Post date: Mar 28, 2012 1:29:17 PM
The Journal of the American Board of Family Medicine published in its March-April 2012 issue a mixed method study on care coordination. The authors concluded:
" We demonstrate that the difficulties inherent in collaborative care are independent of the patient population being cared for. Regardless of the patient population and sector of health care, developing collaborative relationships and learning to work collaboratively is difficult and takes time. What many of these teams need is ongoing support and education about how to make these collaborative care practices work."
The real value of this care coordination initiative was that coordination tasks were transferred from family physicians (FP) to nurse practitioners (NP). This transfer and time-savings to FPs took place once trust was established among members of the team. The authors point out that the contributions of various actors were not expected (e.g., pharmacist and NPs).
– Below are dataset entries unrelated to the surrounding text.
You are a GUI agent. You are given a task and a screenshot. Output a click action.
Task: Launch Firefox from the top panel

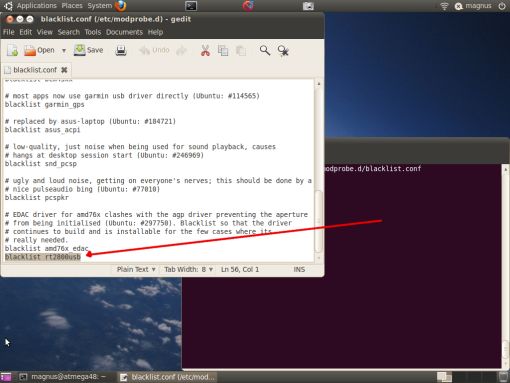click(120, 6)
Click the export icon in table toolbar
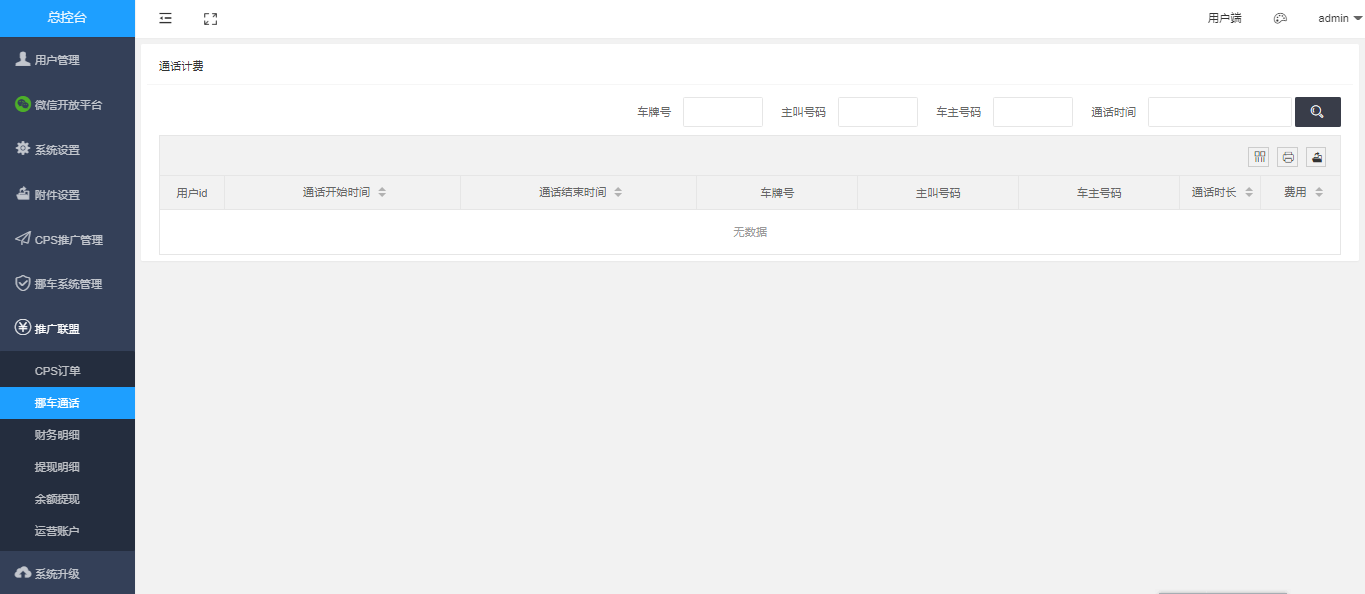1365x594 pixels. click(x=1317, y=157)
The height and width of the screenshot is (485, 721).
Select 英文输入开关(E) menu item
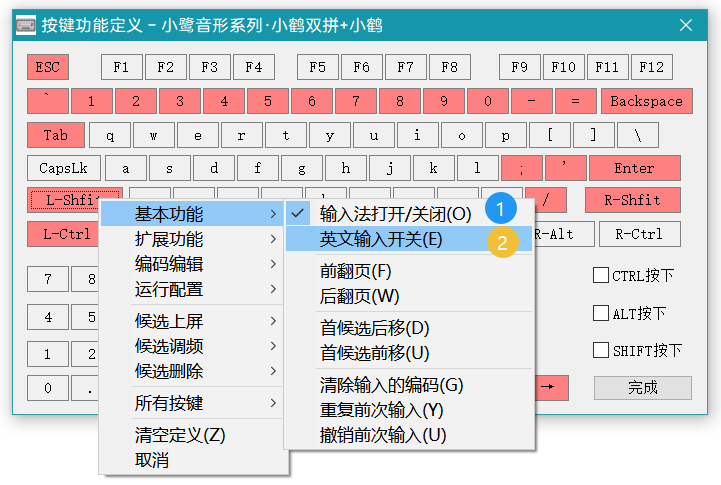(380, 240)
Interestingly, the EMR contributed little to care coordination. The EMR had been in place for four years but the electronic "To Do" note did not offer a means of adjusting care plans (scanned into system) so current information was not available. Taken together (roles of team members and impact of EMR), this suggests that future EMR/EHR designs should be more chart-based (i.e., coordination artifact) rather than role-based as currently done.
Source:
Legault, F., Humbert, J., Amos, S., Hogg, W., Ward, N., Dahrouge, S. & Ziebell, L. (2012) 'Difficulties Encountered in Collaborative Care: Logistics Trumps Desire', The Journal of the American Board of Family Medicine, Vol. 25, No. 2, pp. 168-176.